Coal: King of chemicals?

C&I Issue 18, 2009

When oil prices rocketed to record highs in summer 2008, it appeared that the time for chemical feedstocks from coal had come. Several multi-billion dollar projects were in the pipeline in countries throughout the world and oil prices appeared to have nowhere to go but up. Now, however, with the global economy in the doldrums and recovery predicted to be slow, does the bright future of chemicals from coal look as sparkly as it once did?

Today oil prices have fallen from highs of $147/ bbl in June 2008 and now hover around the $70/ bbl mark, having dropped into the low 30s. Added to this, the International Energy Agency (IEA) cut its forecast for oil consumption for 2009 by 1m bbl/day, a move that could further depress prices. The IEA now predicts that oil consumption will be down almost 3% on 2008 levels and has not ruled out further falls in demand.

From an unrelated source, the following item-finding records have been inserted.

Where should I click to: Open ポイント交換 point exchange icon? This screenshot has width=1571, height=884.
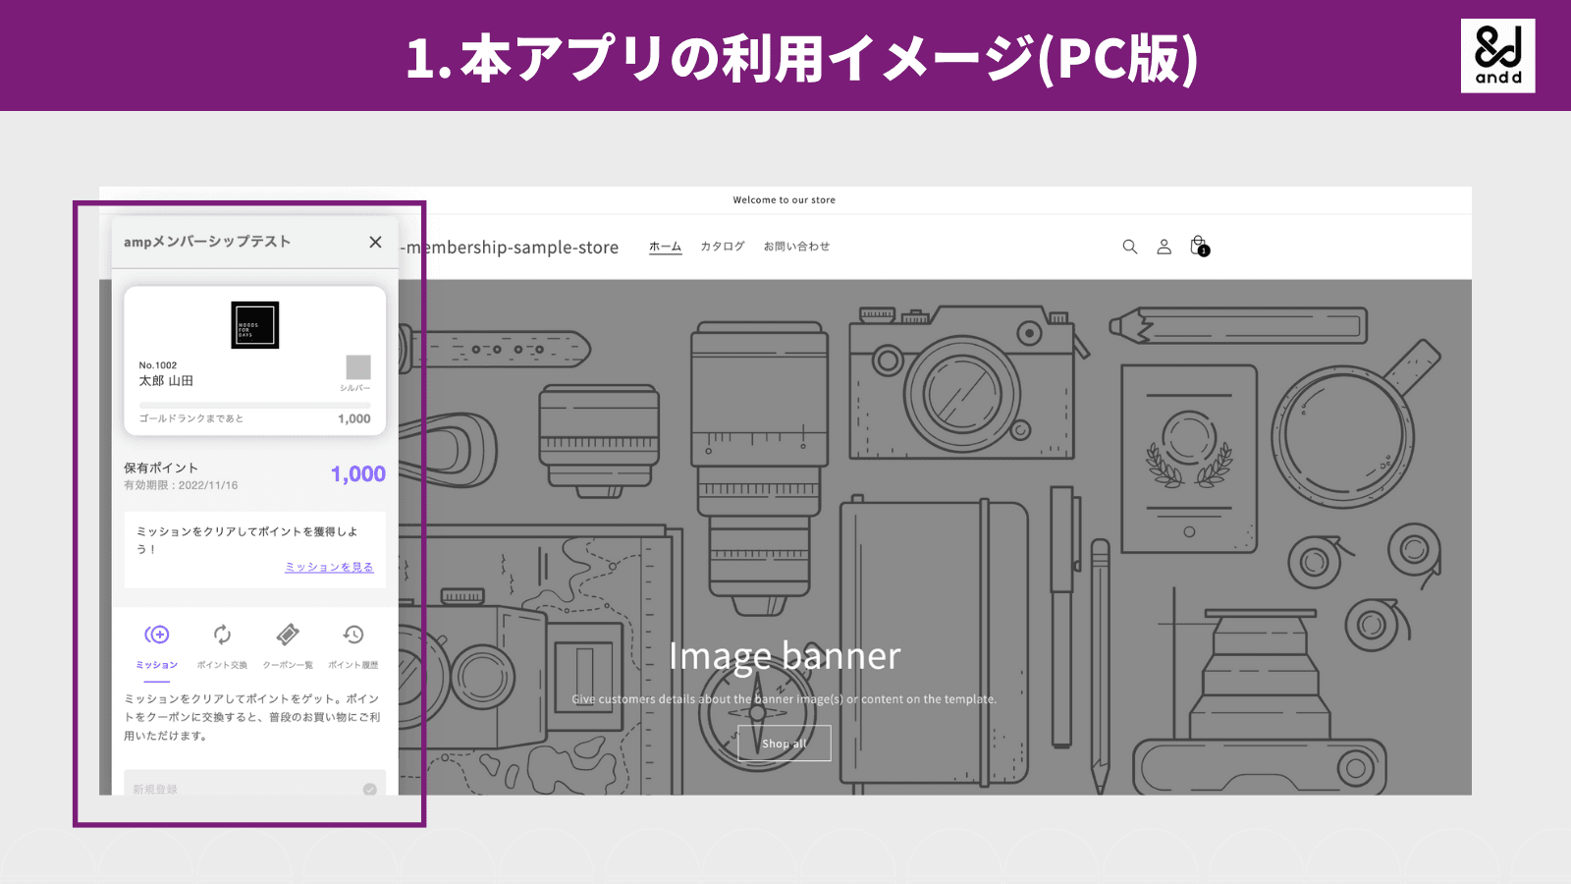tap(223, 635)
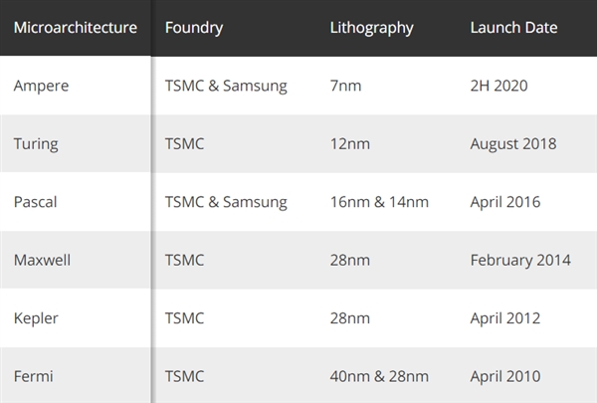Click the 2H 2020 launch date
Image resolution: width=597 pixels, height=403 pixels.
coord(500,86)
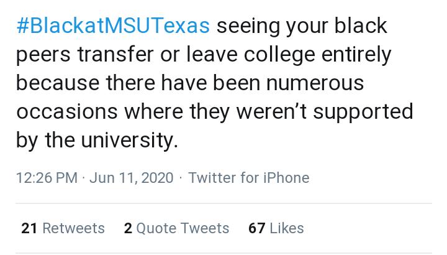Click the word "university." in the tweet
447x255 pixels.
[130, 141]
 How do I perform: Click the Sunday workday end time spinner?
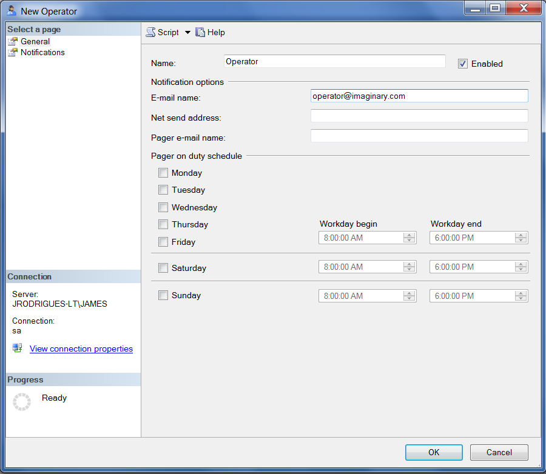(521, 296)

‘In the past the price of coal didn’t go up much but oil was peaking,’ says Ed Glatzer, from the consultancy Nexant. ‘Now coal prices are rising too. At low oil prices there’s no compelling reason to go with coal.’ He does, however, add that there are compelling reasons for some countries, like China, to invest in coal-to-liquids (CTL) technology. Currently, China is highly dependent on expensive ethylene imports, but what it does have is plenty of coal. This coal can be turned in vinyl chloride monomer, which can be used as a feedstock by domestic chemicals plants (see Box).

But for coal to chemicals to make sense economically it is, of course, dependent on cheap coal – at least relative to oil. James O’Connell, managing editor, international coal publications at Platts, says that for a long time coal has been a forgotten commodity, as prices remained relatively static. The industry was rather ‘sleepy’, he adds, but the market has had a rude awakening in the last two-and-a-half years thanks to a combination of constriction of supply, increased demand and an extraordinary rally on oil prices.

Currently, as things stand, coal remains cheap despite a price spike in 2008 caused by powerful storms in the Pacific, close to Australia, that restricted supply. ‘In Australia there were queues in Newcastle of more than 70 vessels waiting to load or unload their cargo [of coal]. A lot of shipping got caught up there,’ O’Connell says, adding that an increase in demand from China and India also played a significant part in the price rise. This led to prices peaking in June/July last year at $230-$240/t. Prices have since fallen and are now around the $60-$70/t mark.